* [LISTED RECORDS]:

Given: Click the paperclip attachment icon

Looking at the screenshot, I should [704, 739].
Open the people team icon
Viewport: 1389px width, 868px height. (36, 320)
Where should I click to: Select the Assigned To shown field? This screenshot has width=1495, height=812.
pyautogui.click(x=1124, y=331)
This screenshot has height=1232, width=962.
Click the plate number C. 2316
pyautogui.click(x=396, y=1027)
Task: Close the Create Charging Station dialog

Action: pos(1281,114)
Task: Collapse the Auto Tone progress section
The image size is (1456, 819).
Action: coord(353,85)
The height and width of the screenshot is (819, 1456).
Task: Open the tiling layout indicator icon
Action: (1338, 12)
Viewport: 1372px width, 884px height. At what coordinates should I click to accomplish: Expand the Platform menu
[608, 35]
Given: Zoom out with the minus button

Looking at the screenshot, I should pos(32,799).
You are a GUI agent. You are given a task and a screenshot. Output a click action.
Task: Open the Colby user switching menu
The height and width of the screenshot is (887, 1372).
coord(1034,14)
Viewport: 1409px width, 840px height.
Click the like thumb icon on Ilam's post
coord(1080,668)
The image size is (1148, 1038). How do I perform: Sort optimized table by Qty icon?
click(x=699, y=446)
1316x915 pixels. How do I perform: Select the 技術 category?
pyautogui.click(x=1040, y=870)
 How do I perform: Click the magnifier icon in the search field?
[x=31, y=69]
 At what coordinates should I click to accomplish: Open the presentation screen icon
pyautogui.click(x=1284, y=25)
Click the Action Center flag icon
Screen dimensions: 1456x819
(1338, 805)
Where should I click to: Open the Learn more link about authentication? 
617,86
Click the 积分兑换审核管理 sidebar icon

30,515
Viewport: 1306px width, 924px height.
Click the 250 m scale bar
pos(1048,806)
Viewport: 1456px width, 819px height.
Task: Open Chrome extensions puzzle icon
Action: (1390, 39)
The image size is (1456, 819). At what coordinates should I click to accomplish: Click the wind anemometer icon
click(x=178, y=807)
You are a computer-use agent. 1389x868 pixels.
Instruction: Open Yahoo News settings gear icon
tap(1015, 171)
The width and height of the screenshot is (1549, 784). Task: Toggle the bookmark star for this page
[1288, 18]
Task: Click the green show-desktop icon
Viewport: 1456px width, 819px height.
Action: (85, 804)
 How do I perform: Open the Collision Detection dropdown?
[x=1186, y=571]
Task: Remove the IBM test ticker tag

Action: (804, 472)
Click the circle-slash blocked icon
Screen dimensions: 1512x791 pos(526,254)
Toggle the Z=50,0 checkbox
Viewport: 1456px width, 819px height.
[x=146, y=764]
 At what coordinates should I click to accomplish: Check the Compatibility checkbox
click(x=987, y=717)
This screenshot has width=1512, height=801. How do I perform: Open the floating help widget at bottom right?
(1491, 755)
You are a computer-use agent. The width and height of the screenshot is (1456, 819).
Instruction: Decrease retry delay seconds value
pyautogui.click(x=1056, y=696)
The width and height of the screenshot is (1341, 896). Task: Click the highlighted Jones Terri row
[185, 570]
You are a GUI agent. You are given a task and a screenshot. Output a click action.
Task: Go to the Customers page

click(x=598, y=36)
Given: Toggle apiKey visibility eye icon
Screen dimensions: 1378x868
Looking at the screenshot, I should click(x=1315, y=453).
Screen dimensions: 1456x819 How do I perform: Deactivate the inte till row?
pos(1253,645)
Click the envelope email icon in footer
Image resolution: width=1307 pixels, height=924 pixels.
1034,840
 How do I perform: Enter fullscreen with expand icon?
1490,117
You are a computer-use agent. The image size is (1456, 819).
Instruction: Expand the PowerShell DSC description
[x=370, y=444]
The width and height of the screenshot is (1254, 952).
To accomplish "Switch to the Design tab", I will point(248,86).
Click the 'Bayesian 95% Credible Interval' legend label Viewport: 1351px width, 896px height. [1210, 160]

* [EXERCISE INSTRUCTIONS]: Every line in the listing above that mentions "agent" should be returned.

* [ANSWER TO THIS TASK]:
You are a GUI agent. You are given a task and a screenshot. Output a click action.
You are a computer-use agent. 1389x868 pixels.
You are a computer-use agent. The width and height of the screenshot is (1456, 819).
You are a GUI agent. You are given a task and a screenshot. Output a click action.
You are a computer-use agent. The image size is (1456, 819).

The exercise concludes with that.